··· Information supplied
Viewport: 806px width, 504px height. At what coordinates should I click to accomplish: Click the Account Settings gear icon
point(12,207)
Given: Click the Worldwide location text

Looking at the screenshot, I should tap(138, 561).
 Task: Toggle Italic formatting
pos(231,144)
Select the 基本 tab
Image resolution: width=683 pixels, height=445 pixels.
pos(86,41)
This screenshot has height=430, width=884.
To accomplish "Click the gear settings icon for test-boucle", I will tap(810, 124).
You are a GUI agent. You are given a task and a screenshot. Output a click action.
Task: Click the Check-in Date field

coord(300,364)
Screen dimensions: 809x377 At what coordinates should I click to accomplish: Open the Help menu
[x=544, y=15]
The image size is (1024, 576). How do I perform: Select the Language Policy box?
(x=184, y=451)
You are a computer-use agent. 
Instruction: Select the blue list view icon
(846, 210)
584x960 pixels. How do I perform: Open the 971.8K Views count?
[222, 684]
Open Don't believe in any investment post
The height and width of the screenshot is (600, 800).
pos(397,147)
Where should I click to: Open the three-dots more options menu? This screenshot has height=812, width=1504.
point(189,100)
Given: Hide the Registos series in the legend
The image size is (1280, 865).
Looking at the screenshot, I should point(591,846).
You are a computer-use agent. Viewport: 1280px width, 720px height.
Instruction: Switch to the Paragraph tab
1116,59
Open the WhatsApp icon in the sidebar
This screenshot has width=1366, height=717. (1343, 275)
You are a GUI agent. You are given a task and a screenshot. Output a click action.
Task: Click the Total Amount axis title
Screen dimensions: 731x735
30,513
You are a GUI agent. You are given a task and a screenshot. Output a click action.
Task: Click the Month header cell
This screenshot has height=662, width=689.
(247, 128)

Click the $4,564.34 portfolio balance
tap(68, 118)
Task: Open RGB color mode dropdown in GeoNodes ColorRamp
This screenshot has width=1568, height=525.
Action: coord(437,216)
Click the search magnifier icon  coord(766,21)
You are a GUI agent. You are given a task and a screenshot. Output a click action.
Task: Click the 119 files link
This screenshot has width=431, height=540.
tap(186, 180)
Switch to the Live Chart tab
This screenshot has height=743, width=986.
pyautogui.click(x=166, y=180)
······
• Problem statement: Retype each line above with no alterations.

• Task output:
Viewport: 806px width, 504px height. At what coordinates should I click to accomplish: Click the Account Settings gear icon
point(12,207)
Given: Click the Worldwide location text

Looking at the screenshot, I should tap(138, 561).
 Task: Toggle Italic formatting
pos(231,144)
Select the 基本 tab
Image resolution: width=683 pixels, height=445 pixels.
pos(86,41)
This screenshot has height=430, width=884.
To accomplish "Click the gear settings icon for test-boucle", I will tap(810, 124).
You are a GUI agent. You are given a task and a screenshot. Output a click action.
Task: Click the Check-in Date field

coord(300,364)
Screen dimensions: 809x377 At what coordinates should I click to accomplish: Open the Help menu
[x=544, y=15]
The image size is (1024, 576). How do I perform: Select the Language Policy box?
(x=184, y=451)
You are a computer-use agent. 
Instruction: Select the blue list view icon
(846, 210)
584x960 pixels. How do I perform: Open the 971.8K Views count?
[222, 684]
Open Don't believe in any investment post
The height and width of the screenshot is (600, 800).
pos(397,147)
Where should I click to: Open the three-dots more options menu? This screenshot has height=812, width=1504.
point(189,100)
Given: Hide the Registos series in the legend
The image size is (1280, 865).
Looking at the screenshot, I should point(591,846).
You are a computer-use agent. Viewport: 1280px width, 720px height.
Instruction: Switch to the Paragraph tab
1116,59
Open the WhatsApp icon in the sidebar
This screenshot has width=1366, height=717. (1343, 275)
You are a GUI agent. You are given a task and a screenshot. Output a click action.
Task: Click the Total Amount axis title
Screen dimensions: 731x735
30,513
You are a GUI agent. You are given a task and a screenshot. Output a click action.
Task: Click the Month header cell
This screenshot has height=662, width=689.
(247, 128)

Click the $4,564.34 portfolio balance
tap(68, 118)
Task: Open RGB color mode dropdown in GeoNodes ColorRamp
This screenshot has width=1568, height=525.
Action: coord(437,216)
Click the search magnifier icon  coord(766,21)
You are a GUI agent. You are given a task and a screenshot. Output a click action.
Task: Click the 119 files link
This screenshot has width=431, height=540.
tap(186, 180)
Switch to the Live Chart tab
This screenshot has height=743, width=986.
pyautogui.click(x=166, y=180)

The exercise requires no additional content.